Herbst

Wie jedes Jahr hat mich der Beginn des Herbstes in seinen Bann gezogen und begeistert. Gleichzeitig löste der Herbstbeginn erstmals auch negative Gefühle bei mir aus, da es so viele Menschen gibt, die nach einem schönen Spaziergang nicht einfach nach Hause gehen können. Den Menschen, mit denen ich in der Capitol Hill Group Ministry (CHGM) arbeite, setzt der Herbstbeginn stärker zu als mir.

CHGM ist eine Organisation, die sich um die obdachlose Bevölkerung in meiner Nachbarschaft kümmert. Mein Arbeitstag beginnt meistens mit einem gemeinsamen Frühstück. Am Anfang ist es wichtig, einfach ein Gespräch zu führen und zuzuhören, um den obdachlosen Frauen und Männern ein Stück Respekt und Würde entgegenzubringen. Das ist wichtig, da sie oft von der Außenwelt auf ihre Obdachlosigkeit reduziert und gar nicht mehr als Menschen wahrgenommen werden. Und das führt häufig dazu, dass sie ihr Selbstvertrauen verlieren oder sich nicht mehr als gleichwertige Menschen fühlen. Neben den Gesprächen schaue ich, was mein Gegenüber braucht und versorge sie oder ihn mit Kleidung und Hygieneartikeln. Wir sind außerdem Ansprechpersonen, wenn unsere Klient*innen in ein Wohnungsprogramm wollen. Dieser direkte Kontakt mit den Menschen war für mich vor allem in den ersten Wochen sehr komisch, da ich mich im Umgang mit ihnen unsicher fühlte. Als ich sie jedoch kennenlernte, merkte ich, dass sie häufig sehr freundlich und offen sind und es wertschätzen, dass man sich mit ihnen unterhält.

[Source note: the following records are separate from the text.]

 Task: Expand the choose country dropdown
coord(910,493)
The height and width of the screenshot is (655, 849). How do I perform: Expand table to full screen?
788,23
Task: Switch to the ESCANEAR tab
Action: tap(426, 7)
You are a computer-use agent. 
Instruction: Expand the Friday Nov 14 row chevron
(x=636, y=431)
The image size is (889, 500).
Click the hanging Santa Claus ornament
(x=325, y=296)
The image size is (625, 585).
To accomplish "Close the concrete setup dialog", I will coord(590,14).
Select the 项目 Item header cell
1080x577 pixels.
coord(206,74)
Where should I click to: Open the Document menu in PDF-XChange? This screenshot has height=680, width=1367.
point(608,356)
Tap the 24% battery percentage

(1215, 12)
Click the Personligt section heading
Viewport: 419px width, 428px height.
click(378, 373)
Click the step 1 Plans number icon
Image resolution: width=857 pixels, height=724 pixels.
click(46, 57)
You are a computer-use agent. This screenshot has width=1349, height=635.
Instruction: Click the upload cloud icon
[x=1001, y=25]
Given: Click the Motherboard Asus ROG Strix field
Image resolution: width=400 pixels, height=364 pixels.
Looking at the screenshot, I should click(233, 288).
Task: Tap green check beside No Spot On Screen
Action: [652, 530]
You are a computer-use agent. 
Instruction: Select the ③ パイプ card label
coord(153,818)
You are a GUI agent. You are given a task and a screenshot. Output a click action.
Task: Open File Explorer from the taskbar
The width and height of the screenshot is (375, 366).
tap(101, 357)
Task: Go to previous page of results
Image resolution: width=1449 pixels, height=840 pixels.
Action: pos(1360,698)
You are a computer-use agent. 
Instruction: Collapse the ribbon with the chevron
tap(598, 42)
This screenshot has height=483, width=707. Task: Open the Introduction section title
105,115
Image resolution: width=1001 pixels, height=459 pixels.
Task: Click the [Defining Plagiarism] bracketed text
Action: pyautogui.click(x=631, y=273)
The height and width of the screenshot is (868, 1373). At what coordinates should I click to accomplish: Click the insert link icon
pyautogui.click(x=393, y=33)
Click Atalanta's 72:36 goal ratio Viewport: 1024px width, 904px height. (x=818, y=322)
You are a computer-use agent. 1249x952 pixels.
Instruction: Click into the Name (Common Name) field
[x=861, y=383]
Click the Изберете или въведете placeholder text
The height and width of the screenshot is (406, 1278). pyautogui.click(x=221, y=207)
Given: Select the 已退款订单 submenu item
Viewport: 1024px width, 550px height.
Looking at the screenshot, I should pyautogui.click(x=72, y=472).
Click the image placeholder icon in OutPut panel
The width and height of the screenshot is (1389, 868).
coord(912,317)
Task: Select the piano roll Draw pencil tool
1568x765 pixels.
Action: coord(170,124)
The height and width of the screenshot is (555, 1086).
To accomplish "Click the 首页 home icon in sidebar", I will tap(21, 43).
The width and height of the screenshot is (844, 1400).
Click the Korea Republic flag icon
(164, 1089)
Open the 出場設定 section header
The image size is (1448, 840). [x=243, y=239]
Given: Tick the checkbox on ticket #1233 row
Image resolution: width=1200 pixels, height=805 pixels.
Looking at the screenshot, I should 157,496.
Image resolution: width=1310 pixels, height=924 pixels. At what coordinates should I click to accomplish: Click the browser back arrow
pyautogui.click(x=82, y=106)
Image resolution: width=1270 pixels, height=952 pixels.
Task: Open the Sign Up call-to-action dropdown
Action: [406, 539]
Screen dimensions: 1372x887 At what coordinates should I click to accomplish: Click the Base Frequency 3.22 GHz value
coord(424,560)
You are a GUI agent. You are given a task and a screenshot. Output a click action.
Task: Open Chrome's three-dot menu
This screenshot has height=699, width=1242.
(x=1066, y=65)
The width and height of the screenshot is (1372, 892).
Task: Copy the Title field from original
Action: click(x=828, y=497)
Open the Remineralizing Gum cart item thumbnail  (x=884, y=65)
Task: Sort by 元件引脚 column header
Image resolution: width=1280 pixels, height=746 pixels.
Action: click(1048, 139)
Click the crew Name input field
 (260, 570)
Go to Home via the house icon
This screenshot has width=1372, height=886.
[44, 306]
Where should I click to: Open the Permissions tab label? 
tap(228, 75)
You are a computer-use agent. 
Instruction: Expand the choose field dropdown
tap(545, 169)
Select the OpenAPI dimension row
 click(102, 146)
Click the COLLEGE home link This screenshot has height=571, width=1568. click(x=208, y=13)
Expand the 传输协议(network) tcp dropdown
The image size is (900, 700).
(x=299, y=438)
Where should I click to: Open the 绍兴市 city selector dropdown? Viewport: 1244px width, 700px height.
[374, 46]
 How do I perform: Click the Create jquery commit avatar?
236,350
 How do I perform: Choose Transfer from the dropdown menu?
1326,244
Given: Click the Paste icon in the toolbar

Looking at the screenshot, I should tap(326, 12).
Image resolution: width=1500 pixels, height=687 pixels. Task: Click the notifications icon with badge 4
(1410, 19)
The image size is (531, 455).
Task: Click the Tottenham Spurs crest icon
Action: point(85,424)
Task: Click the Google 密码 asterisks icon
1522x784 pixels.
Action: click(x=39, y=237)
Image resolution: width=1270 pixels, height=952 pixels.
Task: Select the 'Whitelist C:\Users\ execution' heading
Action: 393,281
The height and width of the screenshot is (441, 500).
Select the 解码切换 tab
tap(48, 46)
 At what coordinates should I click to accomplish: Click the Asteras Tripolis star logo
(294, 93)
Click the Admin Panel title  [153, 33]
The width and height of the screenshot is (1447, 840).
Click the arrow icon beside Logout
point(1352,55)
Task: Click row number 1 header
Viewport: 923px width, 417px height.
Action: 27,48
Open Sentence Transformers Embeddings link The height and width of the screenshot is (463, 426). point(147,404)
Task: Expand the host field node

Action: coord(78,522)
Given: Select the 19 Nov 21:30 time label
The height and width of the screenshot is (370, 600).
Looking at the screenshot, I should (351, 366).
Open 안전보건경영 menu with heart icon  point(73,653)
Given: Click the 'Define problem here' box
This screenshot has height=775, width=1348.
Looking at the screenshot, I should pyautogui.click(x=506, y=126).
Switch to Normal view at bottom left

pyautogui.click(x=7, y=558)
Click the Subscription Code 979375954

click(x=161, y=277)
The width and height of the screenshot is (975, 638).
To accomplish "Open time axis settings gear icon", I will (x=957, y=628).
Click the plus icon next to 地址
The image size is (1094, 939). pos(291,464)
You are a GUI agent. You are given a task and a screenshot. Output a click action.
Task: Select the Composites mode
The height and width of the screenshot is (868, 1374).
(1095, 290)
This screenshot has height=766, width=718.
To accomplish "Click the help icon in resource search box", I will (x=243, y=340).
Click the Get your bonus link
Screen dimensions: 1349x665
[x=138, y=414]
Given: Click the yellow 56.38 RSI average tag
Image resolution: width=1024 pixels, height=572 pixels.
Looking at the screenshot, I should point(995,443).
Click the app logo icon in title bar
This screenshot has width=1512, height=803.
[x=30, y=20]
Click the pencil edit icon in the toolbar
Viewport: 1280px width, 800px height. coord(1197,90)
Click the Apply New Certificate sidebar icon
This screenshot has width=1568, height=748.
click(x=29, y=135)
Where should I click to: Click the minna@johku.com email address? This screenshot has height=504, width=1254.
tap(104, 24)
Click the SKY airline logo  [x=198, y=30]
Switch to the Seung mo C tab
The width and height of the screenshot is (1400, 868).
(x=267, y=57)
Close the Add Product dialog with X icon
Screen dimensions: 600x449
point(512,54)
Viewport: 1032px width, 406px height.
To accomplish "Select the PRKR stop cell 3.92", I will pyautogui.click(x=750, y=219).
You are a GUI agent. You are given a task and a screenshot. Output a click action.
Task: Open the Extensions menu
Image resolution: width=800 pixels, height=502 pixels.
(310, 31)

Was es bedeutet, obdachlos zu sein und auf der Straße zu leben, habe ich in Deutschland nie richtig verstanden und auch jetzt wird mir nur langsam klar, was das mit einem Menschen macht. Es hat damit angefangen, dass mir bewusst wurde, dass diese Frauen und Männer nach der Arbeit nicht nach Hause gehen können. Dass Sie nichts besitzen außer dem, was sie an sich haben. Mit dem Beginn der kalten Jahreszeit verstand ich, dass sie dieser in vollem Umfang ausgesetzt sind und welche psychologischen Folgen es hat, am Boden der Gesellschaft zu sein und das Gefühl zu haben, dass alle auf einen herabblicken.

Obwohl viele unserer Menschen ohne Obdach mit Niedergeschlagenheit zu kämpfen haben, gibt es auch die, die mich morgens beim Frühstück anlächeln und Gott dafür danken, dass sie an diesem Morgen wieder aufgewacht sind. Und jene, die nach acht Jahren auf der Straße und Drogenproblemen jetzt in einem Wohnungsprogramm sind. Das hat mir gezeigt, dass es immer Hoffnung gibt. Ich bin unglaublich beeindruckt, dass man trotz solch schwieriger Lebensumstände so hoffnungsvoll sein kann.

Johannes Domsgen war 2016/17 Freiwilliger im William Penn House in Washington, USA.